We’ve had two big deals from Vale, Brazil’s mining giant, over the past few days. One of them makes perfect sense. The other is more puzzling.
On Friday, Vale snatched iron ore deposits in Guinea from under the nose of Rio Tinto. The Simandou field, now split half and half between the Brazilian and Anglo-Australian rivals, has been called the Carajás of Africa, after Vale’s giant iron ore mine in the Amazon rainforest. It is probably the world’s last great unexploited iron ore deposit. It may be in a remote and war-torn region but, as one analyst put it, if you don’t go there, you won’t get the ore. At a total price of $2.5bn, it looks like a snip.
Less easy to understand is Vale’s deal with Norsk Hydro, announced on Sunday during the Labour Day holiday weekend. This time it is the Norwegians who seem to have got the bargain. They have picked up Vale’s bauxite, alumina and aluminium processing assets in Brazil for a total of $4.9bn in cash and shares. Vale said the deal was prompted by its inability to secure cheap electricity, the biggest ingredient in turning alumina into aluminium.
Vale has long complained about Brazil’s rising energy costs even as the threat of rationing, last imposed in 2002, has reduced dramatically following fresh investments in generation.

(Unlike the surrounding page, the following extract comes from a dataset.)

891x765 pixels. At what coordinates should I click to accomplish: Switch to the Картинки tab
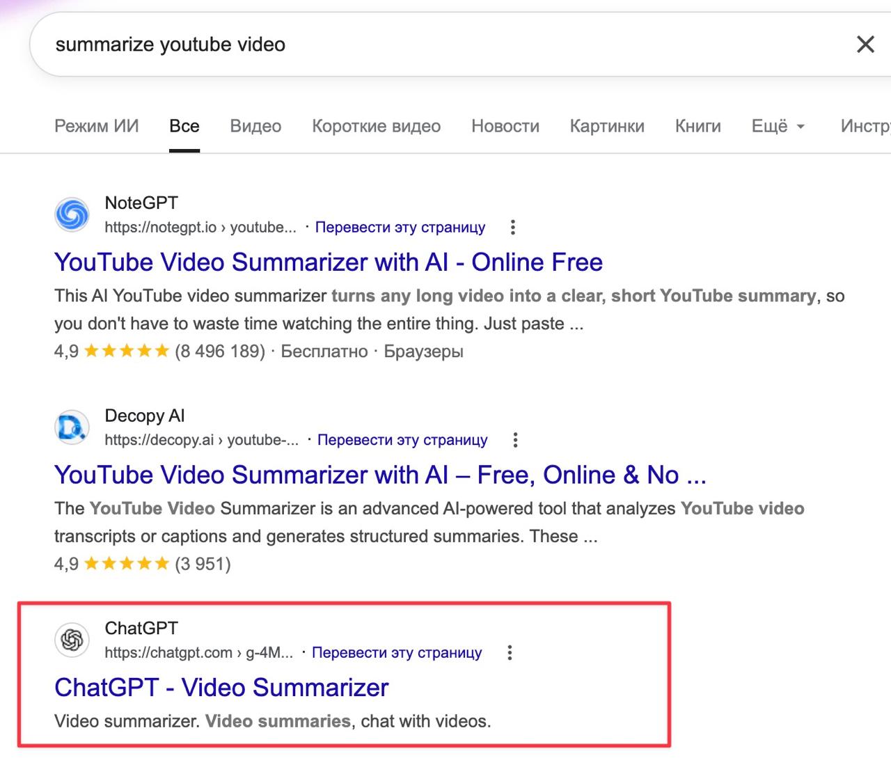pyautogui.click(x=607, y=126)
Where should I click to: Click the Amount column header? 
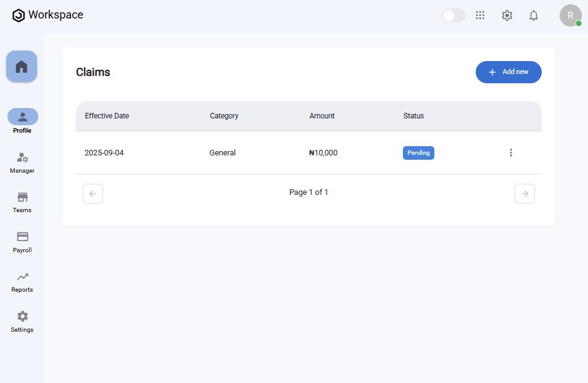pyautogui.click(x=322, y=116)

Yet aluminium is its third biggest source of revenue and Vale has been investing heavily in the sector in recent years. Alunorte, its alumina processing plant, has absorbed almost as much as Norsk Hydro is paying for the whole business.
The out-of-the-blue sale is unlikely to go down well in Brasília, which has been urging Vale to invest more in steel and other ways of adding value to its raw materials and will not like the slight to its energy policy. Parts of the ruling PT have never accepted Vale’s privatisation in 1997 and would like to see the government – which retains a “golden share” in Vale – take more control over its management. With elections approaching in October, the Norsk Hydro deal looks unlikely to foster good relations with President Luiz Inácio Lula da Silva or Dilma Rousseff, his candidate in October.